`Bo-June (Paul) Hsu1, Milind Mahajan2, Alex Acero2
`1MIT & Microsoft Research
`2Microsoft Research
`
`1 Motivation
`Text entry on mobile phones is growing in popularity due to increasing use of applications such
`as SMS and e-mail. Mobile phones and mobile devices in general do not have a keyboard which
`is as convenient as that on the desktop computers. Mobile phones in particular tend to have only
`a numeric keypad on which multiple letters map to the same key. Users currently use methods
`such as multi-tap (“this” = 8 44 444 7777) or Tegic Communications’ T9 (“this” = 8447) to enter
`text using a numeric keypad. Novice users of these methods achieve text entry rates of 5-10
`words per minute [1].
`2 Multi-modal combination of speech & keypad
`Speech has a high communication bandwidth which is estimated at about 250 words per minute
`[2]. However, text entry throughput using automatic speech recognition (ASR) is much lower in
`practice due to the time spent by the user in checking for and correcting the ASR errors which
`are inevitable with the current state of the art ASR systems. We will demonstrate a system which
`uses a combination of speech and keypad input to improve the overall text entry experience for
`the user of the mobile devices.
`3 Overview of operation
`The user presses and holds the microphone button on the side of the device and speaks a
`sentence. The user is then presented on screen with the best hypothesis and a selection list for
`only the first word of the sentence. If the best hypothesis word presented on screen is correct the
`user presses OK button (a designated confirmation key on the keypad). Otherwise, if the desired
`word is in the alternates list, the user navigates to it using the up-down keys and presses the OK
`button to confirm it. Alternatively, the user starts entering the word using the keypad. The
`algorithm re-computes the best hypothesis word and the alternates list using the a-posteriori
`probability obtained by combining the information from the following sources:
`•
`the keypad entries for the prefix of the word
`• speech recognition result lattice
`• words before the current word which have already been corrected
`•
`language model
`After, the user correctly enters the desired word; the process is similarly repeated for the
`subsequent words in the sentence.
`
`Exhibit 1021
`Page 01 of 02
`
`
`
`4 Key Features
`• Combination of speech and keypad
`ASR is inherently ambiguous and the results in a probability distribution over word sequences.

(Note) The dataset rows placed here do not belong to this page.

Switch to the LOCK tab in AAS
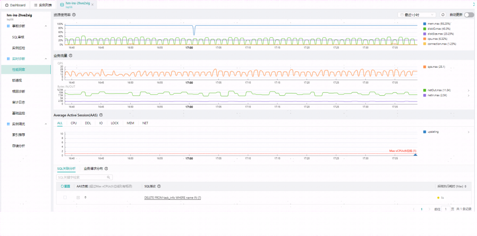 [x=115, y=123]

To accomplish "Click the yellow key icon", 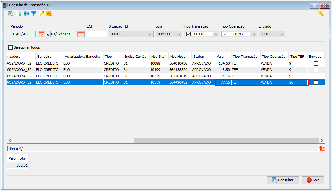I will point(321,14).
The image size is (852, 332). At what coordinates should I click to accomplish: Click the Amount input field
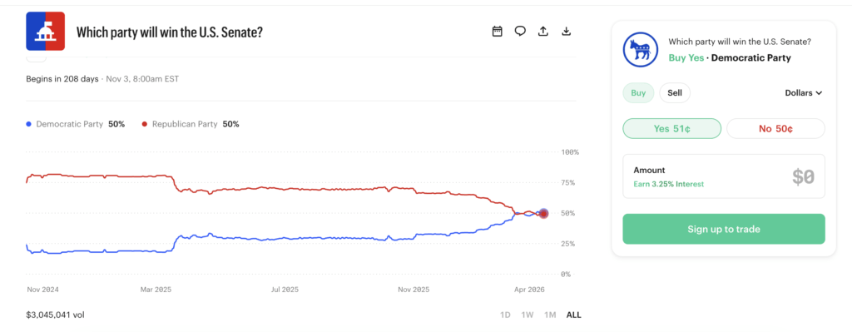click(x=724, y=176)
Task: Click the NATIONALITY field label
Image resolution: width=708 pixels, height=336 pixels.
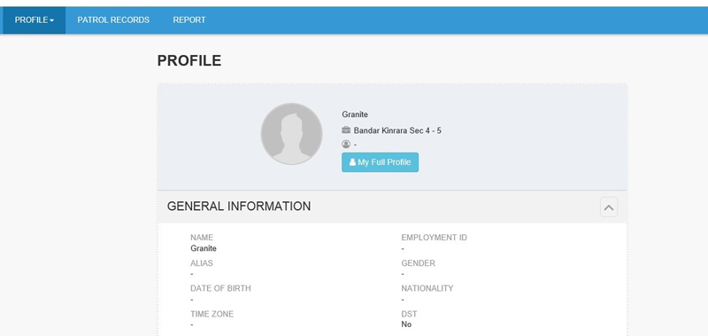Action: tap(427, 288)
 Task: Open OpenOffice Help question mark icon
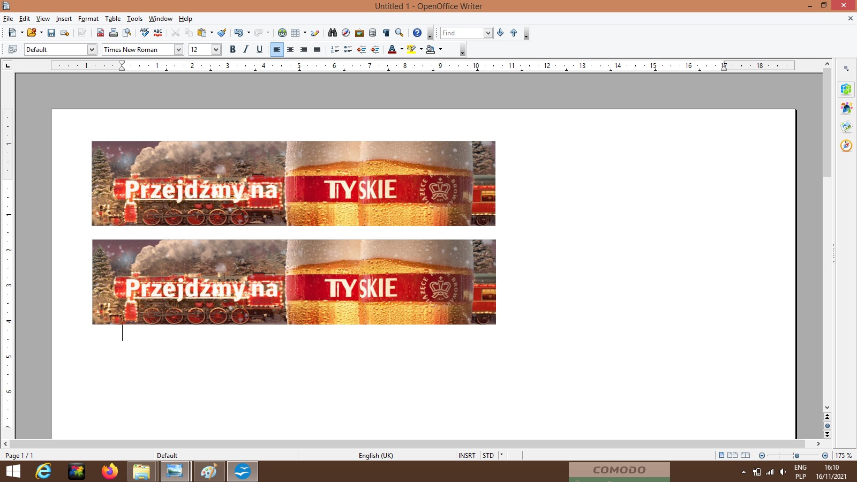point(417,33)
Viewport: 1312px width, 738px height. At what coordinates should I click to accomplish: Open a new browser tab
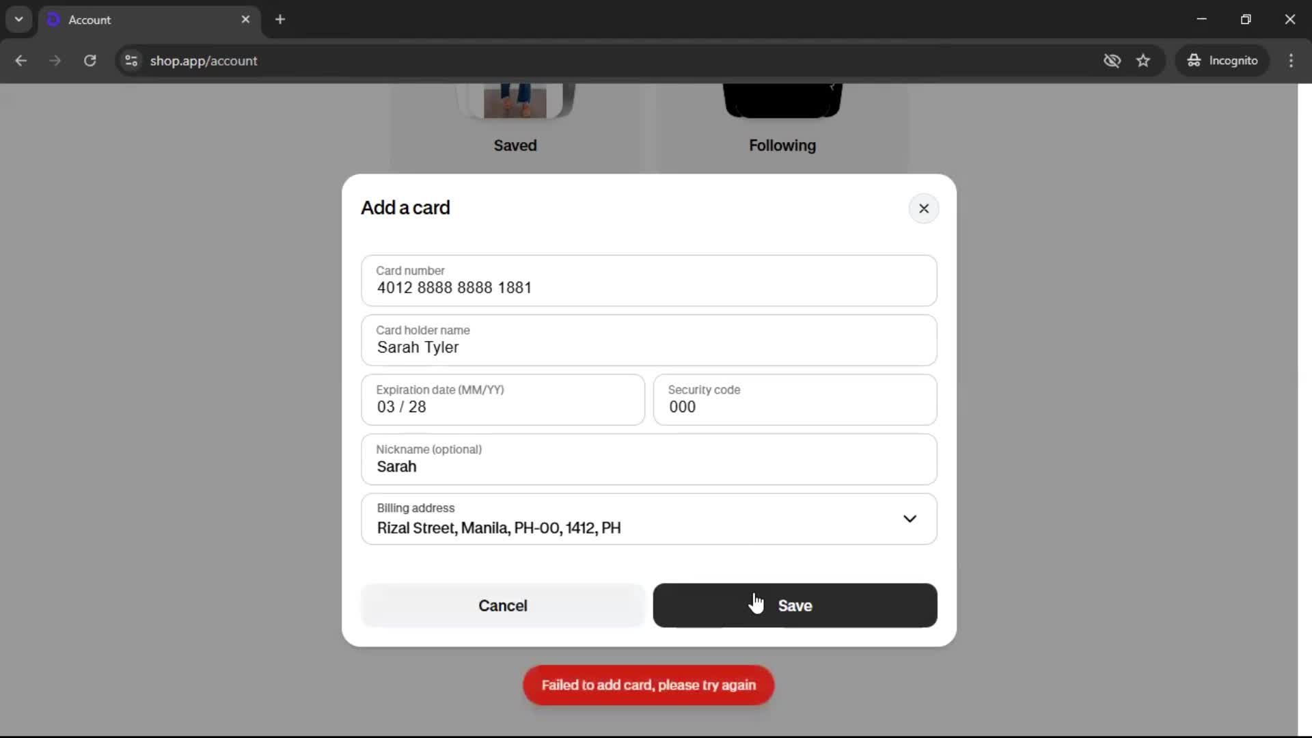[280, 20]
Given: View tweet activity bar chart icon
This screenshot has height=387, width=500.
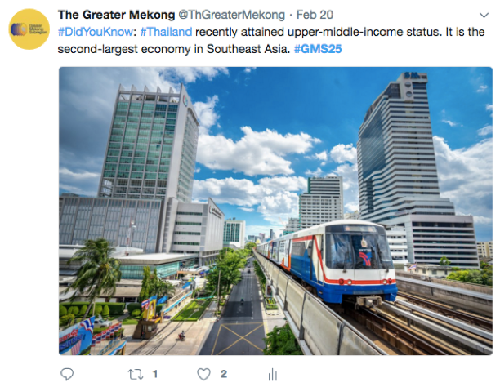Looking at the screenshot, I should pyautogui.click(x=273, y=374).
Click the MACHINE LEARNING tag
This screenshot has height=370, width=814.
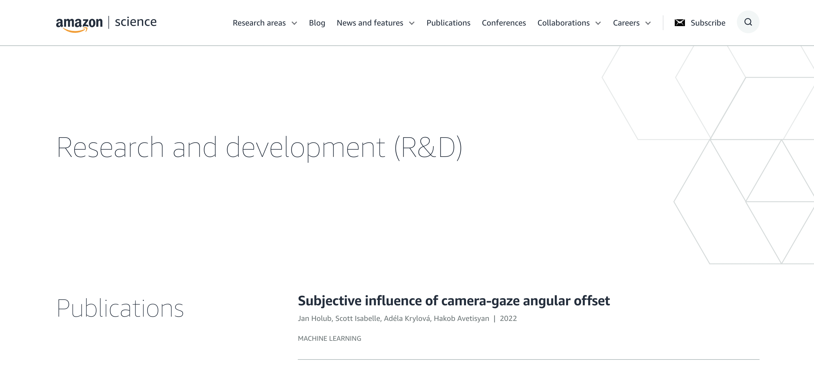point(329,338)
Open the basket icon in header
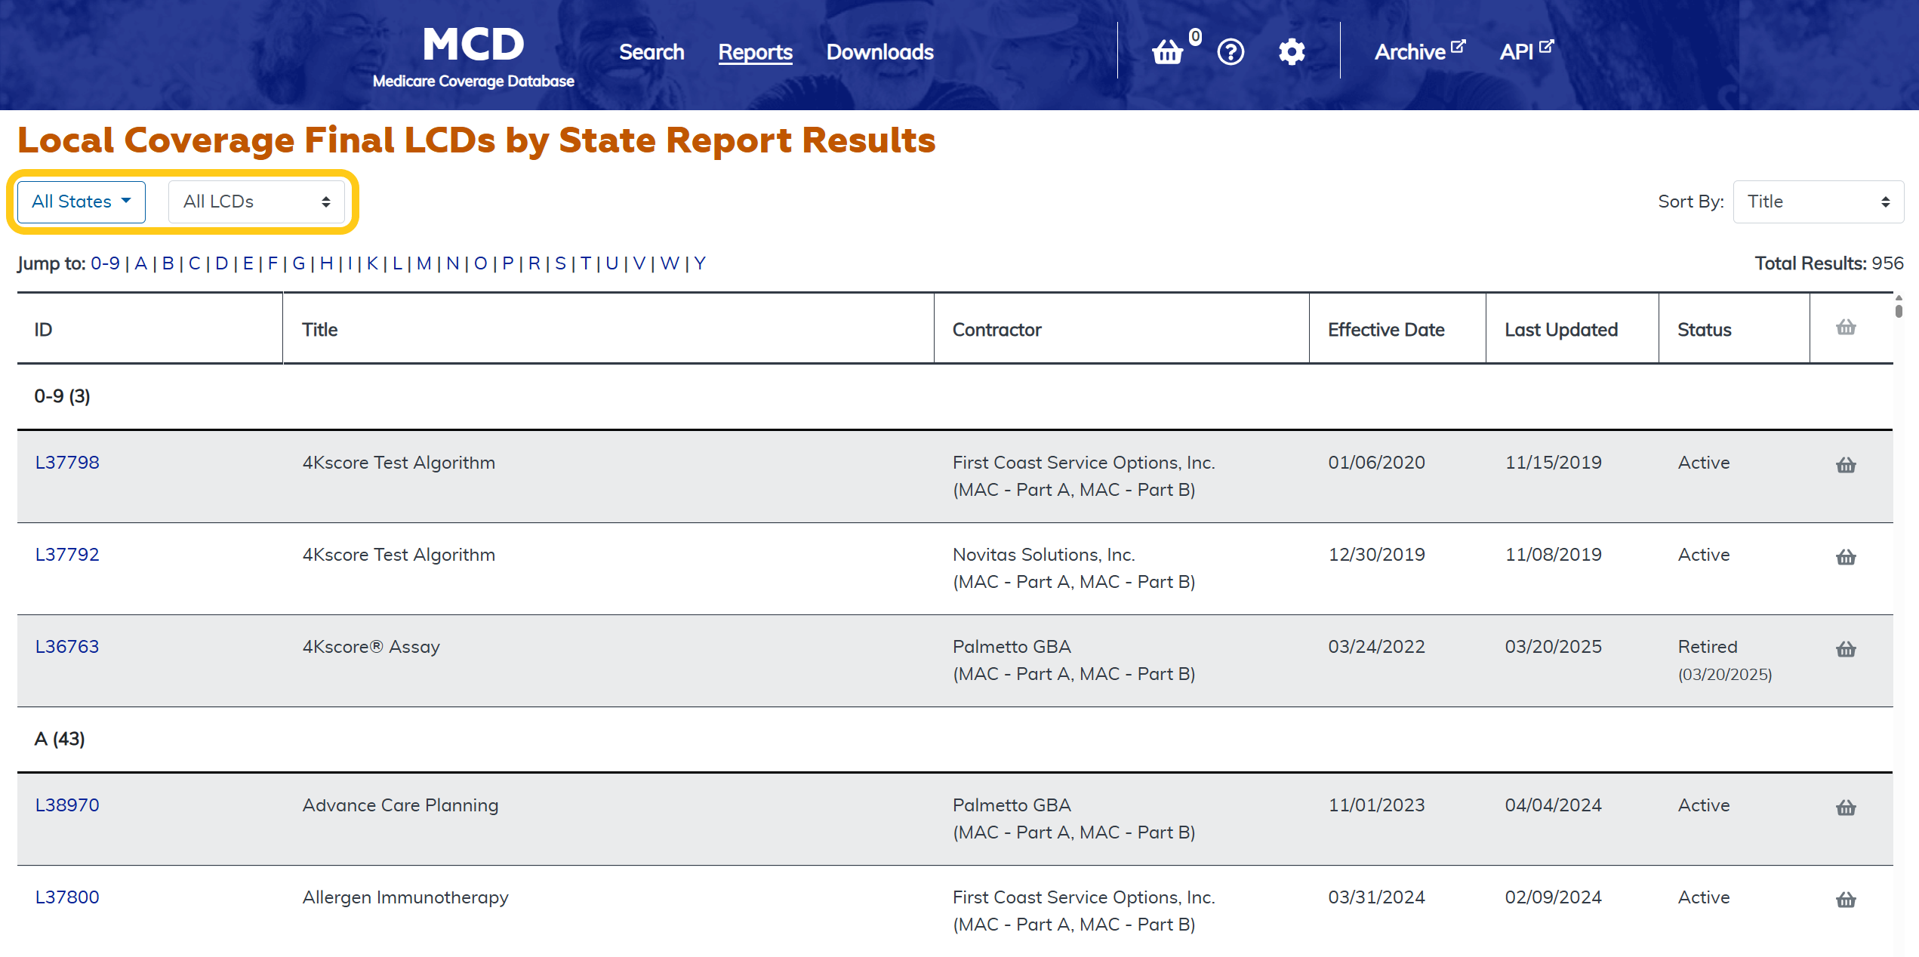The width and height of the screenshot is (1919, 957). [x=1168, y=52]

`Entering a prefix of a word with a keypad will also not lead to a unique word hypothesis in
`general. However, since the ambiguities are orthogonal to some extent between the two
`modalities, the combination helps to improve the overall performance. As an illustrative
`example, consider that the words “good” and “home” both correspond to the same key sequence
`4663# under T9 but are not highly confusable for ASR.

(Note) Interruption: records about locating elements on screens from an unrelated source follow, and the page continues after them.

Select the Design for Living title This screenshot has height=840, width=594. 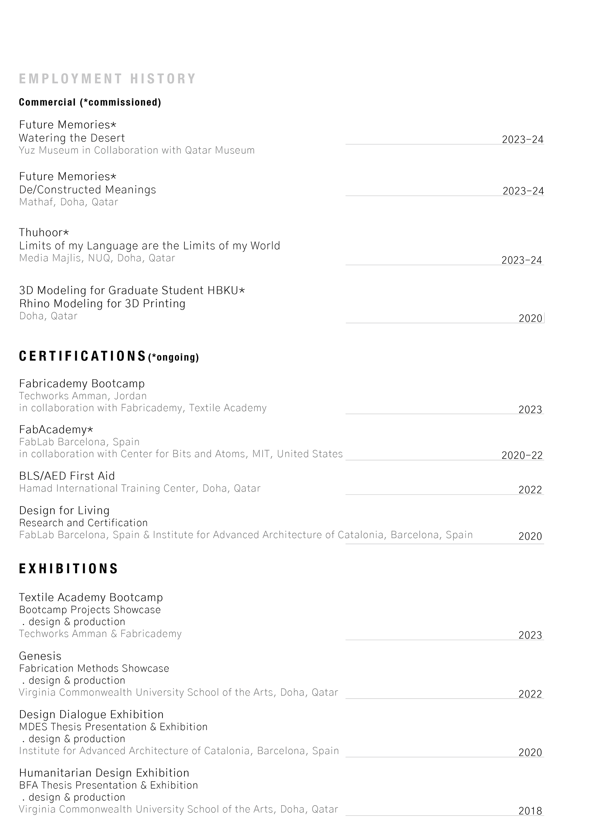point(64,510)
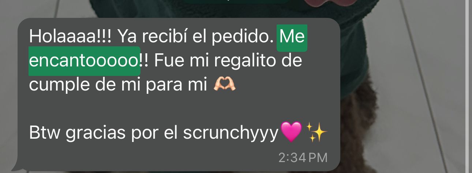Click the word "regalito"
Viewport: 472px width, 173px height.
point(235,61)
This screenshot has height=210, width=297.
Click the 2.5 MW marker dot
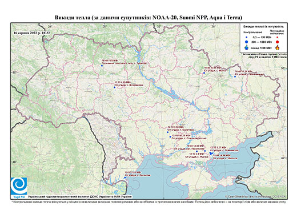click(x=196, y=151)
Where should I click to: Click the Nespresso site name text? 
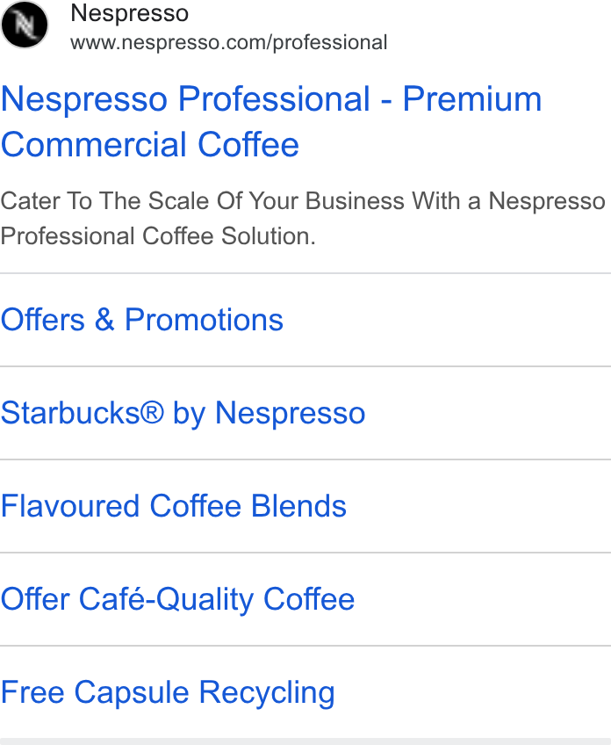pos(130,13)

`• Continuous speech with sequential commit
`At first glance, the combination of continuous speech ASR with a word by word correction
`mechanism (sequential commit) may appear to be sub-optimal and is certainly counter-intuitive.
`However, this is a key innovation which we believe contributes to a better overall user
`experience given the current state of the art for ASR on mobile devices.
`ASR errors often involve segmentation errors. Consider the famous (though hypothetical)
`example of the phrase “recognize speech” being recognized by ASR as “wreck a nice beach”.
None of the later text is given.